Efficient In Situ Utilization of Caustic for Sequential Recovery and Separation of Sn, Fe, and Cu in Microbial Fuel Cells

A novel strategy to sequentially recover and separate Sn(II), Fe(II) and Cu(II) from a synthetic wastewater from printed circuit board (PrCB) manufacturing in a single microbial fuel cell (MFC_Sn)-MFC_Fe-MFC_Cu process was achieved, where in-situ produced caustic was primarily utilized for Sn precipitation (MFC_Sn) and then secondly used for Fe deposition (MFC_Fe) and anaerobic Cu(II) reduction in the final MFC_Cu.
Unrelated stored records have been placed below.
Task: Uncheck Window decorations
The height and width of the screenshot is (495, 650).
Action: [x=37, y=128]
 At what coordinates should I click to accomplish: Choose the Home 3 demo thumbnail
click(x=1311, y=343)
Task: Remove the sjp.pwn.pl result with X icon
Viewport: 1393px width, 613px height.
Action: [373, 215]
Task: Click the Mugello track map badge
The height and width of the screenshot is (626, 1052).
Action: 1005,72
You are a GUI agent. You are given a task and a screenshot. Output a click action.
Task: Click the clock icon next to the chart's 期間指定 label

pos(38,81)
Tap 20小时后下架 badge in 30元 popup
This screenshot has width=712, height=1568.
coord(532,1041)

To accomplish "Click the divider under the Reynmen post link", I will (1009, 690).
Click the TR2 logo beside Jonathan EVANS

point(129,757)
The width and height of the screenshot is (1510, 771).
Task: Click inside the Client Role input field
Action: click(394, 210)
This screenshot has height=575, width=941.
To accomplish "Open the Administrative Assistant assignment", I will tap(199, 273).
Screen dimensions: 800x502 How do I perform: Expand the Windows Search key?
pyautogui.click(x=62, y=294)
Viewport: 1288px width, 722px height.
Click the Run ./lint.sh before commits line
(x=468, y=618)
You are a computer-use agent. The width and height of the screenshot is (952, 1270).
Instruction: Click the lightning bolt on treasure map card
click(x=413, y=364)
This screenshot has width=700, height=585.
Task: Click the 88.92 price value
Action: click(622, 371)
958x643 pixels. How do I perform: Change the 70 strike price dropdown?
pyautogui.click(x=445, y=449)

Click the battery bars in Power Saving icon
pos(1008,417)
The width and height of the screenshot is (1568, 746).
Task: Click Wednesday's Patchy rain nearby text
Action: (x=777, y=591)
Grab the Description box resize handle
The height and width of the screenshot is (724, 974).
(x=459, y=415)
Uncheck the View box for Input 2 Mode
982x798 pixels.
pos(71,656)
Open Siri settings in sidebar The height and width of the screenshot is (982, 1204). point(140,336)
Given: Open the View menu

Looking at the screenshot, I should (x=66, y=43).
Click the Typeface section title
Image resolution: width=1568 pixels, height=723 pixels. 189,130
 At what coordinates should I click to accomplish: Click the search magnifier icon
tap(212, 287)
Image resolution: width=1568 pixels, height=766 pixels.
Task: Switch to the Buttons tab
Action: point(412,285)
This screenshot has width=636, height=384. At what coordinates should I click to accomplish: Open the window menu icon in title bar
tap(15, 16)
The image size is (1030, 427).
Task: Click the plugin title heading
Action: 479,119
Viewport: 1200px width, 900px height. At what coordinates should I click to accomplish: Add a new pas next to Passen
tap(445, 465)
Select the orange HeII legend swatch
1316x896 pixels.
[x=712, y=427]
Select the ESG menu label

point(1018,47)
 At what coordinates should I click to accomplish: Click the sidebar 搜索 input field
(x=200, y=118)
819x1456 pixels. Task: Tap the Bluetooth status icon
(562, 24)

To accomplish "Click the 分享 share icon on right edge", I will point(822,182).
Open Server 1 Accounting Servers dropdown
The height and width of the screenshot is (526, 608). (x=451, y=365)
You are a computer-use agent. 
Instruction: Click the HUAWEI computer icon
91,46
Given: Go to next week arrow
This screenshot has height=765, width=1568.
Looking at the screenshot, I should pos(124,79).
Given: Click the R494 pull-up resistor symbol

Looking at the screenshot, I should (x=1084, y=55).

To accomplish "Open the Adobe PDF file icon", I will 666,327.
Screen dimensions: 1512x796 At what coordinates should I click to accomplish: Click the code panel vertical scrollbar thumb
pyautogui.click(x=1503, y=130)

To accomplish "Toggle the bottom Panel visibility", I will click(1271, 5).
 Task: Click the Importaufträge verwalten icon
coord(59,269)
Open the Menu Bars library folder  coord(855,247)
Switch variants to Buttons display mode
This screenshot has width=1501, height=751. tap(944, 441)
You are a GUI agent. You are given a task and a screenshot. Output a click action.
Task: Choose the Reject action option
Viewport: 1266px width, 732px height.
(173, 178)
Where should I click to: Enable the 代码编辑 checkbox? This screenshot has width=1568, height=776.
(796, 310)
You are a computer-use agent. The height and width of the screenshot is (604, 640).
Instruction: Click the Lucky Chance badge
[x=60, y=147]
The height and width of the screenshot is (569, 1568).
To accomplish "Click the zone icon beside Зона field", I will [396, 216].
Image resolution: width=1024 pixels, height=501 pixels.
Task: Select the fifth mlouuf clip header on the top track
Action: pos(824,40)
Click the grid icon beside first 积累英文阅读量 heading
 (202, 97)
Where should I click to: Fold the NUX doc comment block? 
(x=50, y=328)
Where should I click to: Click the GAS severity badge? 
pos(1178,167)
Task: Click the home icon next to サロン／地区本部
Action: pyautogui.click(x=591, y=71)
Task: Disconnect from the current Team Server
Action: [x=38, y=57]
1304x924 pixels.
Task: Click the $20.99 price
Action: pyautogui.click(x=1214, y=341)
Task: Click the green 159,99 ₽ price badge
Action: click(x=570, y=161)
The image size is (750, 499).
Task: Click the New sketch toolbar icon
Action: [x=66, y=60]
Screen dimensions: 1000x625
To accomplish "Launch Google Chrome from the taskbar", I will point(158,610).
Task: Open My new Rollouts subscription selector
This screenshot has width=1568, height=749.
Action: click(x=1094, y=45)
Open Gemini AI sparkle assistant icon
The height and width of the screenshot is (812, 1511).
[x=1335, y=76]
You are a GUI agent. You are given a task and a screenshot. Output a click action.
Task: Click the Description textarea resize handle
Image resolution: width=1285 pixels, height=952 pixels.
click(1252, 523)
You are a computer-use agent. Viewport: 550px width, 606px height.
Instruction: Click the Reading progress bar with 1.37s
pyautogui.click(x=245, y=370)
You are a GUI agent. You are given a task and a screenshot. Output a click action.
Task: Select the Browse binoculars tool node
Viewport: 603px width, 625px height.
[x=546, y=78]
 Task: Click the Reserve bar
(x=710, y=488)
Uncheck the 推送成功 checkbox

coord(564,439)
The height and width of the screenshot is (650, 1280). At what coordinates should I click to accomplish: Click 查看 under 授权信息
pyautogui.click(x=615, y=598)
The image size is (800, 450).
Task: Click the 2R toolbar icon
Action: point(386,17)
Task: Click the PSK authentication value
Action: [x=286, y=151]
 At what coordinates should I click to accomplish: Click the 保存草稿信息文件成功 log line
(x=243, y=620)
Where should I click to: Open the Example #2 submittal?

An external resistance of 1000 Ω in the MFC_Sn and MFC_Fe, and a 10 Ω resistor in the MFC_Cu achieved predominant recovery of Sn (MFC_Sn: 80.8±0.8 %), Fe (MFC_Fe: 59.1±0.8 %), and Cu (MFC_Cu: 68.2±1.8 %) in the three MFCs, with separation factors of 32.1±1.6 for Sn (MFC_Sn) and 7.5±1.8 for Fe (MFC_Fe), and complete recovery of Cu (MFC_Cu, 42-mesh cathodes). The metal concentrations in the final effluent were below national discharge limits (Sn, 2.0 mg/L; Fe, 5.0 mg/L; Cu, 0.2 mg/L). The metal recoveries ranged from 2.6 (Sn, MFC_Sn)–12.0 (Cu, MFC_Cu), and the separation factors were 8.4 (Sn, MFC_Sn)–∞ (Cu, MFC_Cu) times those of the open circuit controls. Cathodes with 120-mesh size of stainless steel mesh produced lower metal recoveries [33.7 % (Sn, MFC_Sn) and 27.0 % (Fe, MFC_Fe) decrease] and separation factors than MFCs with 42-mesh cathodes. This study provides a viable approach for efficiently recovering and separating Sn, Fe and Cu from stripping solutions produced in PrCB manufacturing, with simultaneous power production.